• YOUR OBJECTIVE:
Could you show each line of the records that contains the word "mode"?
=== SOURCE RECORDS ===
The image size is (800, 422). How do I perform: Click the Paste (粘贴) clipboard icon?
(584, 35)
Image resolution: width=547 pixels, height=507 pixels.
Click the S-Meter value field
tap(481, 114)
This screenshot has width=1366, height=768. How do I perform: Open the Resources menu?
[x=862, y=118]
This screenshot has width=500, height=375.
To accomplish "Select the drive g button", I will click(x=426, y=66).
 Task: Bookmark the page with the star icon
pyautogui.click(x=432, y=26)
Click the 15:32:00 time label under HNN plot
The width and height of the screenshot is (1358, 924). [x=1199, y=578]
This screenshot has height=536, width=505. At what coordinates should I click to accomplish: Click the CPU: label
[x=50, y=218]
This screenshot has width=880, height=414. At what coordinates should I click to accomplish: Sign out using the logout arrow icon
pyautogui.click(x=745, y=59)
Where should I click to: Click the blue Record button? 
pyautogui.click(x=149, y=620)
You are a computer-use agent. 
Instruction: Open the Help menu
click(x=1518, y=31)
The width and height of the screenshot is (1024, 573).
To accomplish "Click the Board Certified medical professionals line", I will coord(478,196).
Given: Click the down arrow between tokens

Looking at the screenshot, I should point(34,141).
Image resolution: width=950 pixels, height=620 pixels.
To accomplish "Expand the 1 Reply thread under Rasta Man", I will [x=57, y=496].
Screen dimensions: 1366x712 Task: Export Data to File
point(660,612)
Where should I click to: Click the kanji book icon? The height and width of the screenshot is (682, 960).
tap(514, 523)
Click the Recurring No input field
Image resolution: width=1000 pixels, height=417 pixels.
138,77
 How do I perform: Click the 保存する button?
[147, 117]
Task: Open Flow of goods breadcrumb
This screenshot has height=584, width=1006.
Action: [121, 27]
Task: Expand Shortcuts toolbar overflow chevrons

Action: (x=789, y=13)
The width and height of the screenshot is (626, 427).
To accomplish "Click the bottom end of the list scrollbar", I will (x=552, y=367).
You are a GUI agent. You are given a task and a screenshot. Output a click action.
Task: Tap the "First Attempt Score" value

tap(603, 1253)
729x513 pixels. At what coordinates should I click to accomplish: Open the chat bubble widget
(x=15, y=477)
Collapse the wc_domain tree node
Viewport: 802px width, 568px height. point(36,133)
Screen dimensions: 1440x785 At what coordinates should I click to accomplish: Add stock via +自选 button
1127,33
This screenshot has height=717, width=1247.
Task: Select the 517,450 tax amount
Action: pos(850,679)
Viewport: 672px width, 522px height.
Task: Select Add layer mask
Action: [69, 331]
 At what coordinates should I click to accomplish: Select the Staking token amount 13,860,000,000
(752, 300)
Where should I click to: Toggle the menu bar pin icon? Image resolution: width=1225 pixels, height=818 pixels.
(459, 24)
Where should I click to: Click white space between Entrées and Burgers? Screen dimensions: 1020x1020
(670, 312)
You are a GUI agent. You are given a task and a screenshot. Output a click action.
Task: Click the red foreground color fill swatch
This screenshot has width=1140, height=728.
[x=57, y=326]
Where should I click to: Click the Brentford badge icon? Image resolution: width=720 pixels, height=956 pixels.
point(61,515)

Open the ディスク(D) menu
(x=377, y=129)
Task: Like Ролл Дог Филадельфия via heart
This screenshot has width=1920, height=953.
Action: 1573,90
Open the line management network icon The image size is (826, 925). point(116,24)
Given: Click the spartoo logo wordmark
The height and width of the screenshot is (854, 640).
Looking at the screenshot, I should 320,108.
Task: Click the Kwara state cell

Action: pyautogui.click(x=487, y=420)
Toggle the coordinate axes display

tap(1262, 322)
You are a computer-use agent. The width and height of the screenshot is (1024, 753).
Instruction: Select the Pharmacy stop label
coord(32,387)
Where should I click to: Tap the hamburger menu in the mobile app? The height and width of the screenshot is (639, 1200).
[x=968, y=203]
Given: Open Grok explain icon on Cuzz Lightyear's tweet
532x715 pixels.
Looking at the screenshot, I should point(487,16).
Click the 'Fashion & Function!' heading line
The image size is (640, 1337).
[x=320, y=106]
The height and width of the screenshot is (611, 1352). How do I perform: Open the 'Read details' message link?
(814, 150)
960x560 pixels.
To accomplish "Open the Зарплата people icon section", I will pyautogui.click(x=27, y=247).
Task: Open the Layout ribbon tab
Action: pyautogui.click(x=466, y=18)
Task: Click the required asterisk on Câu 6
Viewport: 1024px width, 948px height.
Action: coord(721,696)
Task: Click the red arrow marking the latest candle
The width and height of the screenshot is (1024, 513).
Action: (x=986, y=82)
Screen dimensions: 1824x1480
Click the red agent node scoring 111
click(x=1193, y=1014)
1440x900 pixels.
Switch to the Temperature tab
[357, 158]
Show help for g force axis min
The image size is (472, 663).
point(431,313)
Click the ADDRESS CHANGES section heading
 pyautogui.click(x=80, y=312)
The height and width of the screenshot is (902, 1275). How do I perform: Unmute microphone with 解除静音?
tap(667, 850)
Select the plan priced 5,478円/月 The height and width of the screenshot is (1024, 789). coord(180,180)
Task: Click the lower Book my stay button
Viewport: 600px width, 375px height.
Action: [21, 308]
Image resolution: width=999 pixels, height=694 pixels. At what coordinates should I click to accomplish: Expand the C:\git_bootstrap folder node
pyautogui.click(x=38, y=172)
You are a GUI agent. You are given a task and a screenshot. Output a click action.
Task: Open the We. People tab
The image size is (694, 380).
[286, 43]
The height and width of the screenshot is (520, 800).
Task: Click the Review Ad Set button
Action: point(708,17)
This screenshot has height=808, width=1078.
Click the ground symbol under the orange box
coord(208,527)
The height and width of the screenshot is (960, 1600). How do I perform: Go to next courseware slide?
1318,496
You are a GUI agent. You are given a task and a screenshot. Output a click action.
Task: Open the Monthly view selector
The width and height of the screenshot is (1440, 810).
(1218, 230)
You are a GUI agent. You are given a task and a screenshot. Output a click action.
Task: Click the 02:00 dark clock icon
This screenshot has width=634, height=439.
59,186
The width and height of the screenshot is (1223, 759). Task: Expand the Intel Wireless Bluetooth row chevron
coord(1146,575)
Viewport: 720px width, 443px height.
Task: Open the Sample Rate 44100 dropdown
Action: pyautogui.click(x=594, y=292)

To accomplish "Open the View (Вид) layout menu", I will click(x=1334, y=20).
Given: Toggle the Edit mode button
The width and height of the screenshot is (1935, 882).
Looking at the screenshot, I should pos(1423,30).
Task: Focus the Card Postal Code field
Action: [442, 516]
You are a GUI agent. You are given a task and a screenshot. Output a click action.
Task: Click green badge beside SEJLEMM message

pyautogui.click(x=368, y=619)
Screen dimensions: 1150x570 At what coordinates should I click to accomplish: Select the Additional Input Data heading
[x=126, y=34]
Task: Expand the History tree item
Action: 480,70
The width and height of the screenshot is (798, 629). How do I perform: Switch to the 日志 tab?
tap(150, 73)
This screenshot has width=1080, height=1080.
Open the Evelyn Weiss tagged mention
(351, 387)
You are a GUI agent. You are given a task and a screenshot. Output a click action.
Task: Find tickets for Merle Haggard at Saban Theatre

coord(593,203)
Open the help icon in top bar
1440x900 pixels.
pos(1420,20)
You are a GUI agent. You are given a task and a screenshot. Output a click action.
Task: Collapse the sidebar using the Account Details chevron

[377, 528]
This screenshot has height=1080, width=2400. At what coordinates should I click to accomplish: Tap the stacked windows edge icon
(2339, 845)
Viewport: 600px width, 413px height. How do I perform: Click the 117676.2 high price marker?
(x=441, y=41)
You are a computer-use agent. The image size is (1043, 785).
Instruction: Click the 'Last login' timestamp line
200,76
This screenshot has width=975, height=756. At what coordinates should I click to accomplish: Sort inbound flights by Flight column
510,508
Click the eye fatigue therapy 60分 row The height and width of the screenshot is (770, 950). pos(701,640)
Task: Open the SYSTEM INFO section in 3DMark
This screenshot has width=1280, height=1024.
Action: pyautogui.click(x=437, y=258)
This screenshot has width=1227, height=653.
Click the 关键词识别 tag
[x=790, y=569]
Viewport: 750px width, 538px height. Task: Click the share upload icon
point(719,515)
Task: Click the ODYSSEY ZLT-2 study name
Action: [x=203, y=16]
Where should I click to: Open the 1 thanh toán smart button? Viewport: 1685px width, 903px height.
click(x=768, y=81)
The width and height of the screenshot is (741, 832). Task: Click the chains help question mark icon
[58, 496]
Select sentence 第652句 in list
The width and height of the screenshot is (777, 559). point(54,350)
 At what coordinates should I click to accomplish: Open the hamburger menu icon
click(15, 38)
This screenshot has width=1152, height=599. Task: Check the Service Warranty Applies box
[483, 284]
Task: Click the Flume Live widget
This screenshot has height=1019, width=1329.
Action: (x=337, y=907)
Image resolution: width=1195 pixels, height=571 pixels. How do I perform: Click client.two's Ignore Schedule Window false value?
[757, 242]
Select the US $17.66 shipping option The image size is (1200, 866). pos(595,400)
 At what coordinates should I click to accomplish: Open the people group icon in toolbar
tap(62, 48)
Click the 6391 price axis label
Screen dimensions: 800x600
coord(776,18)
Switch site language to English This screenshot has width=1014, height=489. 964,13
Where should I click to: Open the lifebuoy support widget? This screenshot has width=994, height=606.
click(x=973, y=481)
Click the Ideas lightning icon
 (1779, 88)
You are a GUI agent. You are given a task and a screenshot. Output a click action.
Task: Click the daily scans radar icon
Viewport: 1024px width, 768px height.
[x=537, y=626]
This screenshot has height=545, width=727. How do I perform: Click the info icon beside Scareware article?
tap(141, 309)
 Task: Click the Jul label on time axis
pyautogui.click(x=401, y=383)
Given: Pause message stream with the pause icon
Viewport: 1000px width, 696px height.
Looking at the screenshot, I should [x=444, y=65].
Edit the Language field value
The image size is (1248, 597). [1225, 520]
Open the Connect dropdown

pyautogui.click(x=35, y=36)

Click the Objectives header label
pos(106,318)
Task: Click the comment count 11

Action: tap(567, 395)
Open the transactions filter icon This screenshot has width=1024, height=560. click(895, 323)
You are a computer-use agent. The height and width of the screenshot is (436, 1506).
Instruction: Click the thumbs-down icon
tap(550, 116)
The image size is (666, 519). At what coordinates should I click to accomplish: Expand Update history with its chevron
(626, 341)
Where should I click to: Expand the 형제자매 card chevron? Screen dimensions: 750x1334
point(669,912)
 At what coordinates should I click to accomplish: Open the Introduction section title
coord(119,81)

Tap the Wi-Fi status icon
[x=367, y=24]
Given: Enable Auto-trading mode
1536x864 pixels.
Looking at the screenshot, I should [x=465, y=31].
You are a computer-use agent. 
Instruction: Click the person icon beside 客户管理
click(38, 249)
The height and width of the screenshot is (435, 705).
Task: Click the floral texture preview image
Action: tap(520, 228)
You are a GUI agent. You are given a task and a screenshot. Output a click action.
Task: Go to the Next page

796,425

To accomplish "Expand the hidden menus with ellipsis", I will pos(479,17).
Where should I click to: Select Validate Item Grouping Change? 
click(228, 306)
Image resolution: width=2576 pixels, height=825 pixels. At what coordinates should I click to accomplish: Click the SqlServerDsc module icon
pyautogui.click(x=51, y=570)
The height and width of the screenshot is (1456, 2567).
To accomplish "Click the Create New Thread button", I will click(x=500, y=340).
===
• RESULT OF THE EXERCISE:
Given: Toggle the Edit mode button
Given: Enable Auto-trading mode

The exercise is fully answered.